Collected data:

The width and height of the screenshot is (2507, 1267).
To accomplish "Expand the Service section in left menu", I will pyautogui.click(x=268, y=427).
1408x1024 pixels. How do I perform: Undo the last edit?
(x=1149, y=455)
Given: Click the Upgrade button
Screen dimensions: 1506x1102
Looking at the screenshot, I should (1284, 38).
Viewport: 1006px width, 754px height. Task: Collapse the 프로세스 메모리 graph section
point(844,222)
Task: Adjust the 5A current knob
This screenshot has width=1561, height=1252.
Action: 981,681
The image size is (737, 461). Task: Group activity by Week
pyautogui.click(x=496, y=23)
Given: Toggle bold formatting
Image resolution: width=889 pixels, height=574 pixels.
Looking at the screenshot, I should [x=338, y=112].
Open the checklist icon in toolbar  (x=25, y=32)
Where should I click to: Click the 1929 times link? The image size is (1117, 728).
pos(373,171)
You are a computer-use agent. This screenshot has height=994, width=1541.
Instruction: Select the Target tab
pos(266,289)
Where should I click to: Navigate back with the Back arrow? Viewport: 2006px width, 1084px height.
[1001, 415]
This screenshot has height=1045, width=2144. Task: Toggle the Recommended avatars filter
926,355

EXERCISE REQUIREMENTS: Using the entries above, find all lines with "Given". Copy them.

RESPONSE:
Given: Click the Upgrade button
Given: Toggle bold formatting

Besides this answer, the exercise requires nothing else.